Ah, a nice text box which actually supports unicoded text and a [relatively] frills-free way of writing thoughts and other stuff. Yes, I miss the simpler days where writing meant picking up one's pen/pencil and writing away on paper, with each stroke a conscious effort made in order to present an idea to the reader.

This semester seems to promise a lot of writing, which can be both good and bad. It is great that there is a lot of writing envolved, as I realised that perhaps it is time for me to actually partake in a different kind of writing; the one that is more akin to the style that humanities scholars are used to, as opposed to the kind that I have been doing. With the writing comes the reading of course. There's just so many articles to read that I'm both happy and worried at the same time.

Also, for the Technical Consulting in the Community course, I actually get to participate in a consulting process and help create a technical consultant report on how to best aid a non-profit organisation in harnessing technology to better improve upon their business processes. That's right, all that skills and experience that I had learnt from my Army days are going to be very useful for this class, and I can't wait to learn even more on how to be a consultant. I mean, let's face it. Even though I keep telling everyone that the computer scientists are the ones who hold the infrastructural power, it is [sadly] still the business people who are the true wielders of power, by virtue of the fact that they are the one who obtain the necessary cash to fund the infrastructure to further their business needs.

What better way to get involved by being a consultant of sorts? I mean, looking at the long term, I can't possibly be doing research forever, leastways, not in Singapore, so there should be some other venue where my inquisitive nature and multi-disciplinary approach can be put to good use. Enhancing business processes can be seen as an optimisation-type problem, with the constraint that we need to pay particular attention to more than just what technology can or cannot do. The thing that I seem to be learning from the class is that there is a difference in being a consulatant and a hired worker; a consultant uses experiences and assists the organisation in setting up upgraded business processes on a strategic level, while the hired worker is just the one who implements the system that has been set forth by the management.

All these while, I've been thinking of myself as some kind of "trench-level" worker; literally fighting the front in the trenches of the war zone. Yet, sometimes deep inside me thare is this little voice that tells me that I could be something more, and that there is much more to me than just doing pure research and basically dealing with project after project without any other contribution to the world at large. Again, in some of those moments of self-doubt, I seem to think that I'm a weakling, and am unable to converse with people, as well as work with them, but the fact of the matter is indeed far from the truth—I am not of that sort. Everyone has their down points, and when I was thinking of things like that, it was most likely when I was at my down point; now I'm not there, and am riding high from waves of support and understanding from the people who care. I feel empowered, literally, to take on tasks which are of a different nature.

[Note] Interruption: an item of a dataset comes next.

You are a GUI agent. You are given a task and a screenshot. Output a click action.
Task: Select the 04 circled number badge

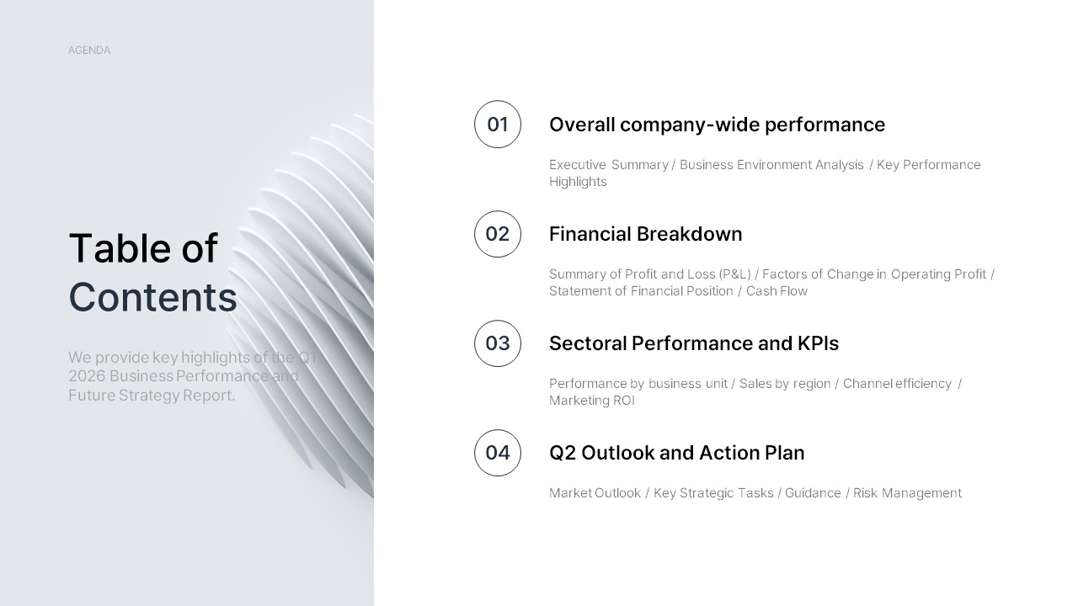click(x=498, y=453)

Let's face it. I'm not a genius, granted, but I am still rather smart. I'm not saying this in a "I-am-holier-than-thou-art" way, but rather in a matter-of-fact one. People look up to me or try to exploit me simply because there is something for them to look up to or exploit. Becky said something today that struck me in a way that I found rather empowering: "that's because you are good at what you do". So what is it that I am good at doing? Maybe I don't know the exact answer to that, but it is also very likely that I know a good enough approximation of that latent feeling and ability that I have.

Yes, it does make me warm and fuzzy inside. Maybe I have matured a little over the trials that I had for the last few years of my life, or maybe I didn't but circumstances seem to show that it is indeed this way. I am not gifted by any system devised by humankind, but I am blessed with some decent enough abilities. Less whining and more action should be the motto that I live by now.